Federated and Split Setting: Adaptive resource allocation (rank selection, sketching ratio, compute split) enables deployment tailoring across device heterogeneity (Fang et al., 31 Jan 2025, Yuan et al., 14 Aug 2025). Communication-efficient protocols and compressed update routing mitigate uplink bottlenecks.
Privacy and Differential Privacy: Tuning privacy budgets ( $\epsilon, \delta$ ), clipping norms, and noise scales is essential for balancing utility and formal guarantees (Xu et al., 11 Sep 2025). Centralizing rank randomization and activating secure aggregation are required for DP under dynamic PEFT (Xu et al., 2024).
Caching and Alignment: Activation caching and skip-forward/cached computation (Skip2-LoRA (Matsutani et al., 2024), PAE MobiLLM (Yang et al., 1 Jul 2025)) amortize device-side compute and accelerate repeated-epoch scenarios. KL-based regularization and trust-weighted aggregation sustain personalization and global knowledge (Wagner et al., 2024, Yuan et al., 14 Aug 2025).
Quantization Robustness: Quantization methods with block-shared exponents and multi-precision tuning (OTARo (Chen et al., 17 Nov 2025)) enable flexible precision switching and loss robustness in downstream deployment.

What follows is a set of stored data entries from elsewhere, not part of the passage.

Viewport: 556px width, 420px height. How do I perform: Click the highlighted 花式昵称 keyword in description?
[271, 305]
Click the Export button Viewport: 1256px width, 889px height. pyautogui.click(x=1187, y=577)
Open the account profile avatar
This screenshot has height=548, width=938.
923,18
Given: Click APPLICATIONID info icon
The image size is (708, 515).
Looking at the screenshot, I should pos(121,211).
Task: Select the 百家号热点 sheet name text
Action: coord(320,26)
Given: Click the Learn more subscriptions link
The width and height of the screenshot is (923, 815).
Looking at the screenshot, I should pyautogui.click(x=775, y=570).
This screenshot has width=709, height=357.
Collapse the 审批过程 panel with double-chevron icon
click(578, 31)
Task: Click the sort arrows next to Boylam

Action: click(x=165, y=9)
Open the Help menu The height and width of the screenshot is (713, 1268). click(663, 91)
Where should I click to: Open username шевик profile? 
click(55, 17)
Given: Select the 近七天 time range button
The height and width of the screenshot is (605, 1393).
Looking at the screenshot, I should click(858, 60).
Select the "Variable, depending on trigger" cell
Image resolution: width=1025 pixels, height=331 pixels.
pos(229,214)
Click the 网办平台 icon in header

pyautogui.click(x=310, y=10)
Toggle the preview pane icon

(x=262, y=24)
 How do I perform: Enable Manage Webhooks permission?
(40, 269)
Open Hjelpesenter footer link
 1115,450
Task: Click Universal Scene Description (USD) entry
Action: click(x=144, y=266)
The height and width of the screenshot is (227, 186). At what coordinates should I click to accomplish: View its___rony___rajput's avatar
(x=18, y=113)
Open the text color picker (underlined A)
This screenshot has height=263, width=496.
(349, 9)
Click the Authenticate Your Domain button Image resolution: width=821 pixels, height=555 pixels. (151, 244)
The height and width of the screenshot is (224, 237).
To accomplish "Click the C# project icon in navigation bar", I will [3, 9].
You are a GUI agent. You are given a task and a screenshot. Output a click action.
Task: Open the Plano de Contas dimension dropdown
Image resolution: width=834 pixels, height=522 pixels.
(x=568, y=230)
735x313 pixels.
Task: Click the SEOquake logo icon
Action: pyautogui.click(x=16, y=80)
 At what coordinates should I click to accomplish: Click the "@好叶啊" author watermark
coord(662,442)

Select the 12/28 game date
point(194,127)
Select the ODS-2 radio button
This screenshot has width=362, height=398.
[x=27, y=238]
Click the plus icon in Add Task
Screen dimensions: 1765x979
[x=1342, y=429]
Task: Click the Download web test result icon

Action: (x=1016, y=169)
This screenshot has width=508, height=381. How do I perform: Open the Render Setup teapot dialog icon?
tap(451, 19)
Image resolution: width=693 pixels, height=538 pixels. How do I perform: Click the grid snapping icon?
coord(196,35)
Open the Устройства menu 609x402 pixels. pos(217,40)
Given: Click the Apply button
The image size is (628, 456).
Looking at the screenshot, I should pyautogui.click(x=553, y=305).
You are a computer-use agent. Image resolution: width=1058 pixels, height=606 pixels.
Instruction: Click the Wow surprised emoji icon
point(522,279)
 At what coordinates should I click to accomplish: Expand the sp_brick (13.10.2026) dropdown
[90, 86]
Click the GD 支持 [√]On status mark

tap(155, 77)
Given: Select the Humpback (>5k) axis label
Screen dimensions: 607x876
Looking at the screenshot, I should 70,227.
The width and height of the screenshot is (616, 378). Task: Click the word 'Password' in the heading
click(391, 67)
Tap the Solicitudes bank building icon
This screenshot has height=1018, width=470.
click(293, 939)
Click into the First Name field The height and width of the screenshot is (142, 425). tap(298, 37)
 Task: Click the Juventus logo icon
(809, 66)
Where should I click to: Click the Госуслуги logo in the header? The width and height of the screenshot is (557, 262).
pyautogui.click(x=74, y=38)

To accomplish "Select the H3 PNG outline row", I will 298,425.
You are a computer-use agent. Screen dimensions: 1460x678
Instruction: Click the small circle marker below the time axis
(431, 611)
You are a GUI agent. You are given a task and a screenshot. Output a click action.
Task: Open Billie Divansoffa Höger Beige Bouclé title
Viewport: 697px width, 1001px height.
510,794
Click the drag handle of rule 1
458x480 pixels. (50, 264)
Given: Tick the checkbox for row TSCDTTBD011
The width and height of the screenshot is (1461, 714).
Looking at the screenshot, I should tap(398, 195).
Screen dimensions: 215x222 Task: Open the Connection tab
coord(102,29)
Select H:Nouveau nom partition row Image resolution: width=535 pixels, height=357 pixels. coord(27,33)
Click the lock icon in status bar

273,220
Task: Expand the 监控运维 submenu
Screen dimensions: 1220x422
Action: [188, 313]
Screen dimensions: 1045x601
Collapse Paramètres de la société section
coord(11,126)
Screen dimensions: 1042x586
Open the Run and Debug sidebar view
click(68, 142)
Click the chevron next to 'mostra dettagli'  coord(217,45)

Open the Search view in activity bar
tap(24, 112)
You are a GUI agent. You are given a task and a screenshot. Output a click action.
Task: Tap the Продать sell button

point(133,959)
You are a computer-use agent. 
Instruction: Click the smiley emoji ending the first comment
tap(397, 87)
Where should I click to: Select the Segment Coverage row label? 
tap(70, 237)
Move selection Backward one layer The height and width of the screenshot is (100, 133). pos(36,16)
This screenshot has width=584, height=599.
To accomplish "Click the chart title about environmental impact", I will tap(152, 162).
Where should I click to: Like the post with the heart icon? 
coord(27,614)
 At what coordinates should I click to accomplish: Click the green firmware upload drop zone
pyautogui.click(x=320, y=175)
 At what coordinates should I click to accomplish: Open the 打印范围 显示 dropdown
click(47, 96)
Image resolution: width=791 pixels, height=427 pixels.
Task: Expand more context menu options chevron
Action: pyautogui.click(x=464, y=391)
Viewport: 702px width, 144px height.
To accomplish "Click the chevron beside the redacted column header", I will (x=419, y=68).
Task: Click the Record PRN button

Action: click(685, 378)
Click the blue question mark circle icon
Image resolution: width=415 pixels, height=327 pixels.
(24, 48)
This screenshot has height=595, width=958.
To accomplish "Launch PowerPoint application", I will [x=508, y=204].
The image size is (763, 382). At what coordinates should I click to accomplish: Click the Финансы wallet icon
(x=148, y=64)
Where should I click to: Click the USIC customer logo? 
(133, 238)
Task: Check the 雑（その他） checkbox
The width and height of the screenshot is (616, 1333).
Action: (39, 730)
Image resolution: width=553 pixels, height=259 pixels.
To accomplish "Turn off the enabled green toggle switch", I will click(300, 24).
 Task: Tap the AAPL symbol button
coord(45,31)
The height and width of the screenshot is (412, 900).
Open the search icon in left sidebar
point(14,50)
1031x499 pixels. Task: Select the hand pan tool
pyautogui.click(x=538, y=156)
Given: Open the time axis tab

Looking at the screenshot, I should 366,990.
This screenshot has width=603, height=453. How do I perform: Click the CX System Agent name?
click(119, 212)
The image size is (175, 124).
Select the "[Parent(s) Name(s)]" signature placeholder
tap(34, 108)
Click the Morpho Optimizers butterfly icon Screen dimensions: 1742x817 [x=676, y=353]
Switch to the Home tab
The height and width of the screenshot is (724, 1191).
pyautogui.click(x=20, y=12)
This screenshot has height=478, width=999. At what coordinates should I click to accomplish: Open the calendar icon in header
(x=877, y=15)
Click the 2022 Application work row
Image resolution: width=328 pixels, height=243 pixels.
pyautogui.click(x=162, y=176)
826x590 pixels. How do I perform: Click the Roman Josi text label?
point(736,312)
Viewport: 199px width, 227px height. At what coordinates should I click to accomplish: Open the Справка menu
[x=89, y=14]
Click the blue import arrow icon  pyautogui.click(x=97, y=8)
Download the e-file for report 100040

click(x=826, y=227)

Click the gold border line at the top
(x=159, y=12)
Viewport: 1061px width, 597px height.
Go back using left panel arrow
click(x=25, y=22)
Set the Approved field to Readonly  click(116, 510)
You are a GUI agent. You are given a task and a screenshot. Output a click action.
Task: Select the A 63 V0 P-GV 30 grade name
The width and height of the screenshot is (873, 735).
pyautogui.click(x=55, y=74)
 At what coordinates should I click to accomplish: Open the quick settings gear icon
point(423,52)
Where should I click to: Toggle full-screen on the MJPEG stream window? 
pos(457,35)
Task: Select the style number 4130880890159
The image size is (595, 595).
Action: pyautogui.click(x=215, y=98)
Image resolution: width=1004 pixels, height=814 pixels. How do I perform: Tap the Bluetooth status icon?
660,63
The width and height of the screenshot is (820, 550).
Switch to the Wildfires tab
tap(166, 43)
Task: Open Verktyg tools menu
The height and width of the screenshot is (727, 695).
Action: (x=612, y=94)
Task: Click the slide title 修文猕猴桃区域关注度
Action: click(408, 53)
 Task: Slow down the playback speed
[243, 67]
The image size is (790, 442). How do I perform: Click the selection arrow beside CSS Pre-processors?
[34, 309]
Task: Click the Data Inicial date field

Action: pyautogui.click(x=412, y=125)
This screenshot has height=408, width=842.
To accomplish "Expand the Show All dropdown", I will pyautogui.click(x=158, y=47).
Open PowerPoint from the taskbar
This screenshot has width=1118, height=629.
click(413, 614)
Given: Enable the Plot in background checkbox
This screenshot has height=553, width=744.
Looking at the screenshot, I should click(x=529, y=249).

7. Future Directions and Open Questions

End-to-End Quantization and Mixed-Precision: Extension of memory/computation-efficient PEFT and split architectures to uniformly quantized backbones (e.g., INT4, SEFP) across all layers and adapters remains an active area (Li et al., 27 Feb 2025, Chen et al., 17 Nov 2025).
Dynamic Adaptation to Environment and Hardware: Real-time rank scheduling, sketch ratio adaptation, and hardware-in-the-loop profiling for optimal split/aggregation strategies across devices with dynamically varying conditions are underdeveloped.
Full Integer and Nonlinear Kernel Support: Even with integer-only propagation and update (GSQ-Tuning), LayerNorm/Softmax remain limited to BF16/floating point; integrated non-linear integer kernels are a major challenge (Zhou et al., 18 Feb 2025).
Convergence and Generalization Theory: Block coordinate and selective adaptation methods (LCSB, HetLoRA, FSLoRA) are underpinned by nonconvex optimization theory but lack tight, task- and heterogeneity-aware generalization characterizations.

The field of on-device fine-tuning continues to advance toward practical, privacy-enhanced, and resource-adaptive adaptation pipelines for LLMs and DNNs. Progress is marked by the interplay of algorithmic reduction in trainable/communicated state, system and hardware co-design, parallelization of non-traditional optimization methods, and the safeguarding of user privacy and device autonomy (Li et al., 27 Feb 2025, Xu et al., 11 Sep 2025, Zhu et al., 2023, Yang et al., 1 Jul 2025).